Output exactly the lines from the one containing "Given: Jump to first bar with skip-start icon" through the final line of the entries below, both included, and skip the pictures.

----------------------------------------

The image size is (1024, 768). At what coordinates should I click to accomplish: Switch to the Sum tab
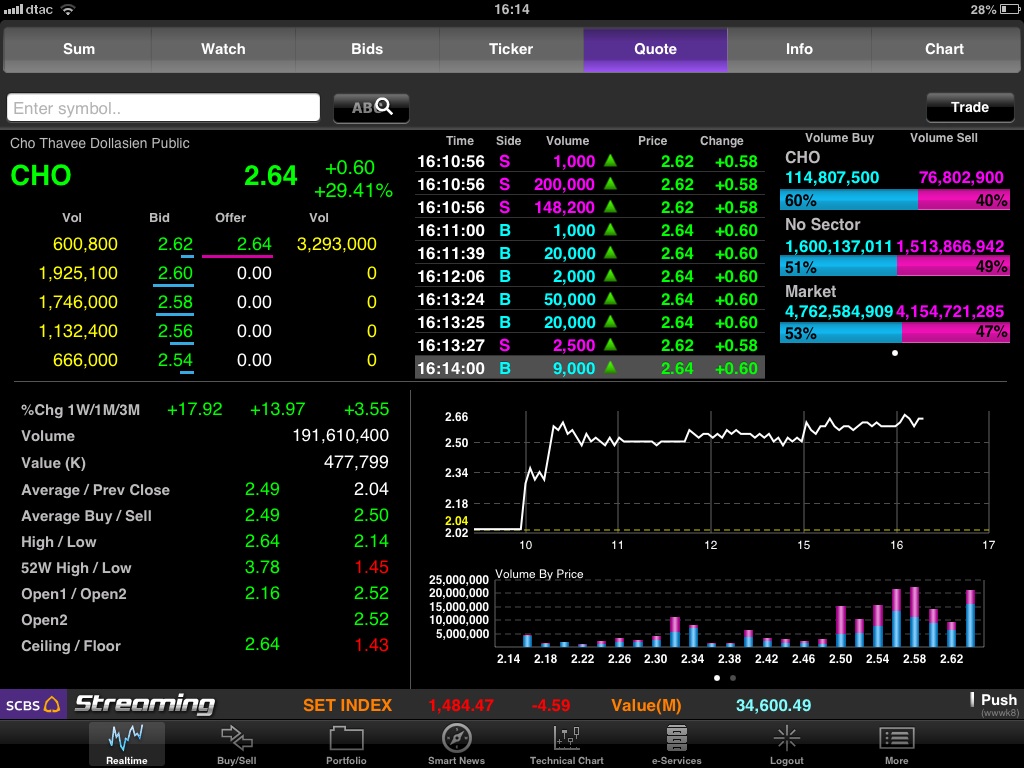tap(79, 49)
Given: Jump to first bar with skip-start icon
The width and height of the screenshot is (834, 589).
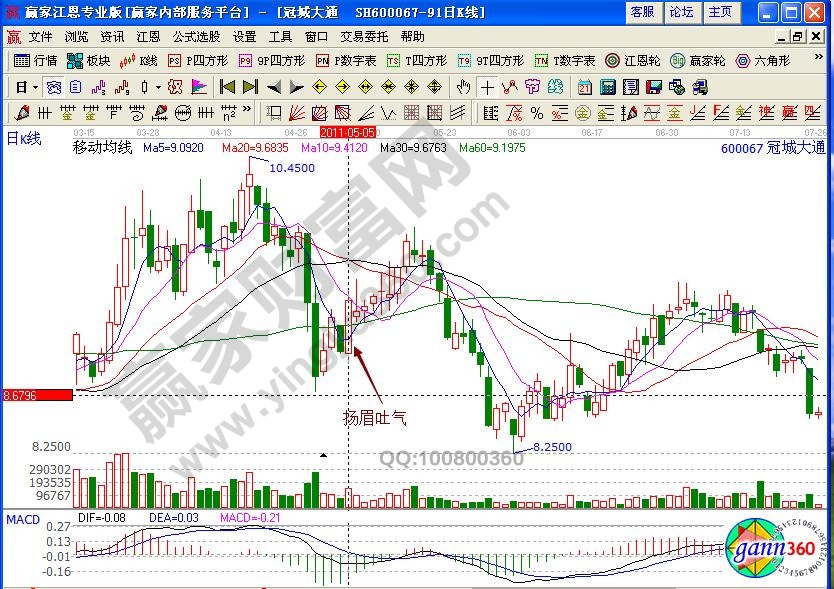Looking at the screenshot, I should [x=228, y=86].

----------------------------------------

RESULT OF THE TASK.
Given: Jump to first bar with skip-start icon
The width and height of the screenshot is (834, 589).
Looking at the screenshot, I should [x=228, y=86].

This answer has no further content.